学习曲线和验证曲线
绘制模型的学习曲线 (Learning Curve) 和验证曲线 (Validation Curve) 是常用的调试手段,能够从中直观看到模型在测试集和验证集上的表现,以及判断是否有过拟合或欠拟合问题。
方差 - 偏差权衡
通过曲线可以容易看出模型是否存在高偏差或高偏差,以及判断否能够通过增加样本数目解决这些问题。
常见的学习曲线如下图所示:
- 左上子图:学习曲线和验证曲线都很差,高偏差、欠拟合。
- 右上子图:学习曲线很好但验证曲线很差,高方差、过拟合
- 右下子图:在拥有一定数量样本的情况下,具有良好的方差 - 偏差权衡 (bias-variance tradeoff) 和拟合程度。
学习曲线
绘制学习曲线时,自变量为样本数,因变量为评价指标。
读取 wdbc 数据集,并将其分为 80% 的训练集和 20% 的测试集:
import pandas as pd
from sklearn.preprocessing import LabelEncoder
from sklearn.model_selection import train_test_split
from sklearn.preprocessing import StandardScaler
from sklearn.decomposition import PCA
from sklearn.linear_model import LogisticRegression
from sklearn.pipeline import make_pipeline
df = pd.read_csv(
"https://archive.ics.uci.edu/ml/machine-learning-databases/breast-cancer-wisconsin/wdbc.data",
header=None,
)
X = df.loc[:, 2:].values
y = df.loc[:, 1].values
le = LabelEncoder()
y = le.fit_transform(y)
X_train, X_test, y_train, y_test = train_test_split(
X, y, test_size=0.20, stratify=y, random_state=1
)
使用 sklearn.model_selection.learning_curve 生成学习曲线的值,然后通过 pyplot 绘制模型对于训练集和验证集的准确率:
pipe_lr
:scikit-learn 管道对象train_sizes
:测试集为数据集X_train
的比例 (这里为 10%、20%、…、100%)cv
:分层交叉验证的折叠数 Kn_jobs
:使用的 CPU 核心数train_scores
和test_scores
:共有len(train_sizes)
行,每行有cv
个交叉验证的分数,因此均值标准差都是按行计算axis=1
plt.fill_between
:通过标准差绘制数据的离散程度
import numpy as np
import matplotlib.pyplot as plt
from sklearn.model_selection import learning_curve
pipe_lr = make_pipeline(StandardScaler(), LogisticRegression(random_state=1))
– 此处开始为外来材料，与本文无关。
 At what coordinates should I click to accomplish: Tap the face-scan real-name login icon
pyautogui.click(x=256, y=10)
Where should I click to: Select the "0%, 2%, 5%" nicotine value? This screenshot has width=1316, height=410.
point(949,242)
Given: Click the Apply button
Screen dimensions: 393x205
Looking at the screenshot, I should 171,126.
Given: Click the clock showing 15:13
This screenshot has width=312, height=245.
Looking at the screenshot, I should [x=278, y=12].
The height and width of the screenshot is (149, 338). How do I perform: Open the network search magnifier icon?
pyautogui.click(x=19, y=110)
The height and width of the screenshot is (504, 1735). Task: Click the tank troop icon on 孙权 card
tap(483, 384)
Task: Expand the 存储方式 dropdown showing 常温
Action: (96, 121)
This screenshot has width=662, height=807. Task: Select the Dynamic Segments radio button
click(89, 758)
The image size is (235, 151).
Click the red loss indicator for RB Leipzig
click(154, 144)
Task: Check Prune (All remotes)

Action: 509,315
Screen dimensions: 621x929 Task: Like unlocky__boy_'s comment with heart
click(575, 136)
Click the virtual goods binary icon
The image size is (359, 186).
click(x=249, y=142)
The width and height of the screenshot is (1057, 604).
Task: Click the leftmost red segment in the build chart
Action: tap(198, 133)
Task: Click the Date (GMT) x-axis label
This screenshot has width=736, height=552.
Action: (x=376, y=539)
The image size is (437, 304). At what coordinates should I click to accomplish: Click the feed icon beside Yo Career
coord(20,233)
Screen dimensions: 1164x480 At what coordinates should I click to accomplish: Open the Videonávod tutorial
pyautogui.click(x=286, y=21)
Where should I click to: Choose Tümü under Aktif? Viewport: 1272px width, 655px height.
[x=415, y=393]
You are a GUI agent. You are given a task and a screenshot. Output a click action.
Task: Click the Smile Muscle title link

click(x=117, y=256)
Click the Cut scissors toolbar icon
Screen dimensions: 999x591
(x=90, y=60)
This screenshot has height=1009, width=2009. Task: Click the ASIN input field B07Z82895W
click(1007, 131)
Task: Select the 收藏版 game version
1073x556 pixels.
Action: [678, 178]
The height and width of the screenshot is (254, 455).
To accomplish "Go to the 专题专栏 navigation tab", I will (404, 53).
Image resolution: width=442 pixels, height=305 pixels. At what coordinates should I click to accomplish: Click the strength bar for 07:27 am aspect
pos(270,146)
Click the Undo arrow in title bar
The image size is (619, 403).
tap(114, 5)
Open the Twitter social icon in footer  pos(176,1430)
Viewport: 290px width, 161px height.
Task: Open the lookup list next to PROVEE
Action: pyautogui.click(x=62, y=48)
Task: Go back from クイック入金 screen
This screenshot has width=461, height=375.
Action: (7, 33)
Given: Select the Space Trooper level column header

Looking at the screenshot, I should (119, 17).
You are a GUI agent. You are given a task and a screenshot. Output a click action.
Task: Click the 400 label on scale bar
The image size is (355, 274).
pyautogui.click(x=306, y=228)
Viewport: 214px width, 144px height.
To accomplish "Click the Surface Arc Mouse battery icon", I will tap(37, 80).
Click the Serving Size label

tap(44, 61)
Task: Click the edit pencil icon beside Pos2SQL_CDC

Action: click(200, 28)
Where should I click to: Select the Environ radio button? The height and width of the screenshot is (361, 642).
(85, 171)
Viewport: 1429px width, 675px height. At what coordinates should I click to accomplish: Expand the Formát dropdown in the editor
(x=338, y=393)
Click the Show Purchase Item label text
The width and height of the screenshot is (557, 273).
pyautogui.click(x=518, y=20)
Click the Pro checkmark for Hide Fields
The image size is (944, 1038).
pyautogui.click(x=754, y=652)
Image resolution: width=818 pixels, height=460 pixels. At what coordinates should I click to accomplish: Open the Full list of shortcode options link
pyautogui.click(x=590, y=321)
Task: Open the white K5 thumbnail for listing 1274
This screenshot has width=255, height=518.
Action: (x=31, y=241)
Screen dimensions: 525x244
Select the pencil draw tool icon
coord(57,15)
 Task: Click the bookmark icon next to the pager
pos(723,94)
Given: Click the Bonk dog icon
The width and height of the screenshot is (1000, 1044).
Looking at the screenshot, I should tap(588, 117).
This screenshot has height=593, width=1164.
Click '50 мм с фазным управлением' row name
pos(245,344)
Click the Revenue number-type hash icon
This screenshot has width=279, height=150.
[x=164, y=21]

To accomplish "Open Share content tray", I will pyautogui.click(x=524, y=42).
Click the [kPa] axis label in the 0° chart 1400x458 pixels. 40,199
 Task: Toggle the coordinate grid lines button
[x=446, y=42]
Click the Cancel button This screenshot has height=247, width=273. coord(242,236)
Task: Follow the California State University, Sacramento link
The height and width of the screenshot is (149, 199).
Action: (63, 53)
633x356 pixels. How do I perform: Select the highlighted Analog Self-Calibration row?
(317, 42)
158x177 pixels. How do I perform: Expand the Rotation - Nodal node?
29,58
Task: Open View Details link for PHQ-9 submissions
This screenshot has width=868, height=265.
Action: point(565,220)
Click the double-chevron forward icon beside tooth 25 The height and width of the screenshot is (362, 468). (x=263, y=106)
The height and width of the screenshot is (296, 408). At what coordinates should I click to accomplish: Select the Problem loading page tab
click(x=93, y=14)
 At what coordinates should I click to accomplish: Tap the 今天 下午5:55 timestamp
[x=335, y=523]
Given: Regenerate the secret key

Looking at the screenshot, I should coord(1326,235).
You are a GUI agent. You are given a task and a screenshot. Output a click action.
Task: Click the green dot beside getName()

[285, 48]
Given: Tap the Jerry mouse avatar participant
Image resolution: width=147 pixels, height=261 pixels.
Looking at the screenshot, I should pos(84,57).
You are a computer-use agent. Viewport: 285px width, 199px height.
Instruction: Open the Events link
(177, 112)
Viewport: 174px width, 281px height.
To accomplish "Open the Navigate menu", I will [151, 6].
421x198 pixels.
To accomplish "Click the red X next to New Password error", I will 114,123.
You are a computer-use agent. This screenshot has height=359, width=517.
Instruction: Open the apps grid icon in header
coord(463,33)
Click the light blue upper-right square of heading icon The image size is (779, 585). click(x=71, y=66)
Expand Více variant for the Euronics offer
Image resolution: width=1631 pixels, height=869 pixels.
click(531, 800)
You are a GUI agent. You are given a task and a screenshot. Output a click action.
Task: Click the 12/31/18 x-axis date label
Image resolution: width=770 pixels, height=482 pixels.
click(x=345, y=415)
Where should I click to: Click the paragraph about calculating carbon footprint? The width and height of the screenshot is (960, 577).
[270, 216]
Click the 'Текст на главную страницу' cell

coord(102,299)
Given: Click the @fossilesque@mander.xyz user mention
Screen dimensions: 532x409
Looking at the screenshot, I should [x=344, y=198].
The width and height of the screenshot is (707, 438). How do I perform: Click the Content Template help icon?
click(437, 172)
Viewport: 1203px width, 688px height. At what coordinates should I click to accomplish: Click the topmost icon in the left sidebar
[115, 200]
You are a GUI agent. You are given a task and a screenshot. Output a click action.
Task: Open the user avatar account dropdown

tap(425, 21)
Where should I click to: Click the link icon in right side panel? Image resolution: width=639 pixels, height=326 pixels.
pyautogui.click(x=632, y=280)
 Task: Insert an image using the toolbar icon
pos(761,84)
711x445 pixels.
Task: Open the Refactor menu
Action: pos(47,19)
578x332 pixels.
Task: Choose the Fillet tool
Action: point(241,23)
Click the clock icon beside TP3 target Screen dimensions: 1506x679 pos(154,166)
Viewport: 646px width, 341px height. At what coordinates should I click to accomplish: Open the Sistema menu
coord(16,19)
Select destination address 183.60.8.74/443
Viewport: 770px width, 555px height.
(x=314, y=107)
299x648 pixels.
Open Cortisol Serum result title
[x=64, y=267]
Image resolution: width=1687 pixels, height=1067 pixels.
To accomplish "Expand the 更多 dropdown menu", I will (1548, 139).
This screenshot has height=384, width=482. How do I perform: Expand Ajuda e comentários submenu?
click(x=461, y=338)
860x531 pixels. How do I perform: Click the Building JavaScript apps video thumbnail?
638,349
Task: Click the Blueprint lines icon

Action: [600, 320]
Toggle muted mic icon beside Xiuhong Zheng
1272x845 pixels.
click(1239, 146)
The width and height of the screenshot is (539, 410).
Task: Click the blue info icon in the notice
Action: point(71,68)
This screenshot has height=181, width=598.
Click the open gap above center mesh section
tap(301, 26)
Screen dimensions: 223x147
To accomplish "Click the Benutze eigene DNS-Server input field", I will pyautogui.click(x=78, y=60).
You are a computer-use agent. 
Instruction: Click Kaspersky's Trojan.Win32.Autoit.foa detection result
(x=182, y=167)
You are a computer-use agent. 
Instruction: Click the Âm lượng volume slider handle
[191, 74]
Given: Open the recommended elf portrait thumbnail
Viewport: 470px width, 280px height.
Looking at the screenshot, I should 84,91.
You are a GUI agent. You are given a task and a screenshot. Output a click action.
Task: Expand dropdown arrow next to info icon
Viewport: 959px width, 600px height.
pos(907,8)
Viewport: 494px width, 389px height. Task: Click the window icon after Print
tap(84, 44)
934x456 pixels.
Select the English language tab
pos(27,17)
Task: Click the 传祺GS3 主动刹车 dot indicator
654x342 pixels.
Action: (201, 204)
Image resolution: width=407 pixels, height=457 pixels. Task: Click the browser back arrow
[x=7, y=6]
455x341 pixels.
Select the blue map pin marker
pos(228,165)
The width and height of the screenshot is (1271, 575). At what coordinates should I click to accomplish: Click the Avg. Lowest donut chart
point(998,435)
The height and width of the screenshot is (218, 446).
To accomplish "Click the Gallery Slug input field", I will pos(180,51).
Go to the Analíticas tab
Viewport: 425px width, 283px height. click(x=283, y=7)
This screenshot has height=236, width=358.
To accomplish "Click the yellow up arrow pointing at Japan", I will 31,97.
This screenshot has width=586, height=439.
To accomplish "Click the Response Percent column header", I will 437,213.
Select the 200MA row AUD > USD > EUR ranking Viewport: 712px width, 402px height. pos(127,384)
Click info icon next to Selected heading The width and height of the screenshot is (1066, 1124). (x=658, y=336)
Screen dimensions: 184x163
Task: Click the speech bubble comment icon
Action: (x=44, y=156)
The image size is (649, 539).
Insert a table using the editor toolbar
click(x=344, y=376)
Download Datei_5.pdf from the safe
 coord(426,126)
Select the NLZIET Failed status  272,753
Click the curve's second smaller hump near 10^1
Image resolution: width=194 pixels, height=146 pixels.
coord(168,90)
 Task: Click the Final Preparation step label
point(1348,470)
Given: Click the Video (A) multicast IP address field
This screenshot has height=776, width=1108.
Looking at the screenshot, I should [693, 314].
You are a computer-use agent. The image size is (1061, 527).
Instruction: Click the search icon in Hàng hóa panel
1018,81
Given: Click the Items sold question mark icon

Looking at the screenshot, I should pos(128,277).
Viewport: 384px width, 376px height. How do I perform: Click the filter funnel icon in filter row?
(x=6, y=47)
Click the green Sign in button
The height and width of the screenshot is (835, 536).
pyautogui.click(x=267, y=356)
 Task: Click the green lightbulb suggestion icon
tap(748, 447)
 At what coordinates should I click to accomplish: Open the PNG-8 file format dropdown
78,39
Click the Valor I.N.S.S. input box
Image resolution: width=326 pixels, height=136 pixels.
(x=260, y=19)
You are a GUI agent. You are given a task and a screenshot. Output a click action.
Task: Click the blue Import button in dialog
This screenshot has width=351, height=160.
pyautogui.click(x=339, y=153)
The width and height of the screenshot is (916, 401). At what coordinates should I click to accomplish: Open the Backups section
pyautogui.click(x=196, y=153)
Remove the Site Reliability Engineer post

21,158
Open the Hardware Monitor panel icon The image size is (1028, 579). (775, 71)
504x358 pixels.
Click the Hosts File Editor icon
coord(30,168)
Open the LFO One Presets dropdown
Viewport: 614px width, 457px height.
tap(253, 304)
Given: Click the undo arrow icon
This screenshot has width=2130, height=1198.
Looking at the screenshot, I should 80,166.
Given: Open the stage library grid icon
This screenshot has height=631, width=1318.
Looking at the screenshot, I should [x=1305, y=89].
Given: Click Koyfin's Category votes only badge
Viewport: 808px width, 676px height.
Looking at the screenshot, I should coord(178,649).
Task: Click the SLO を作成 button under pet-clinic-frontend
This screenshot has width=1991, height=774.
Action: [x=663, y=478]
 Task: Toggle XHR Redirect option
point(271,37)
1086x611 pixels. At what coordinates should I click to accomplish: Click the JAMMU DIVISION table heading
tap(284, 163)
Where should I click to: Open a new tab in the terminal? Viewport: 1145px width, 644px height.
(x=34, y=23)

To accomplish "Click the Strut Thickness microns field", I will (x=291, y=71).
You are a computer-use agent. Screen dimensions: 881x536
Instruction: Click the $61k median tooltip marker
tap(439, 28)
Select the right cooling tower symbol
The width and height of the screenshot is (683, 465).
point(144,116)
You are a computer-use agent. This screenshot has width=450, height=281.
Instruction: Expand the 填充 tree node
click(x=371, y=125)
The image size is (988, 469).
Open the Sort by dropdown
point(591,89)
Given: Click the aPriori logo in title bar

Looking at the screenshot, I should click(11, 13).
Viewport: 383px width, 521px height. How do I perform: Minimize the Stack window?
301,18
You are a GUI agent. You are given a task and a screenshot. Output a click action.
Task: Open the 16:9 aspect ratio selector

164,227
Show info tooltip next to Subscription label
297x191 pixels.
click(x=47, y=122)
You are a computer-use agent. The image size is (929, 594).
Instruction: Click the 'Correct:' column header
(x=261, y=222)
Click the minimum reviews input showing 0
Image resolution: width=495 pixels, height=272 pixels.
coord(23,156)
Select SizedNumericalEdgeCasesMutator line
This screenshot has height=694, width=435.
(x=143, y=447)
train_sizes, train_scores, test_scores = learning_curve(
estimator=pipe_lr,
X=X_train,
y=y_train,
train_sizes=np.linspace(0.1, 1.0, 10),
cv=10,
n_jobs=1,
)
train_mean = np.mean(train_scores, axis=1)
train_std = np.std(train_scores, axis=1)
test_mean = np.mean(test_scores, axis=1)
test_std = np.std(test_scores, axis=1)
plt.plot(
train_sizes,
train_mean,
color="blue",
marker="o",
markersize=5,
label="training accuracy",
)
plt.fill_between(
train_sizes,
train_mean + train_std,
train_mean - train_std,
alpha=0.15,
color="blue",
)
plt.plot(
train_sizes,
test_mean,
color="green",
linestyle="--",
marker="s",
markersize=5,
label="validation accuracy",
)
plt.fill_between(
train_sizes, test_mean + test_std, test_mean - test_std, alpha=0.15, color="green"
)
plt.grid()
plt.xlabel("Number of training samples")
plt.ylabel("Accuracy")
plt.legend(loc="lower right")
plt.ylim([0.8, 1.03])
plt.show()
得到模型的准确率随样本数变化的曲线:
若训练集的样本数小于 250,训练集的准确率很高,但是测试集的准确率相对较低,模型存在过拟合问题。若训练集的样本数大于 250,则模型在训练集和验证集上的表现都非常好。
验证曲线
和学习曲线不同,验证曲线的因变量往往是模型的参数值,如逻辑回归中的参数 C
。
使用 sklearn.model_selection.validation_curve 生成学习曲线的值,然后通过 pyplot 绘制模型对于训练集和验证集的准确率:
pipe_lr
:scikit-learn 管道对象logisticregression__C
:逻辑回归的超参数C
,正则化系数的倒数param_range
:超参数的取值范围
from sklearn.model_selection import validation_curve
param_range = [0.001, 0.01, 0.1, 1.0, 10.0, 100.0]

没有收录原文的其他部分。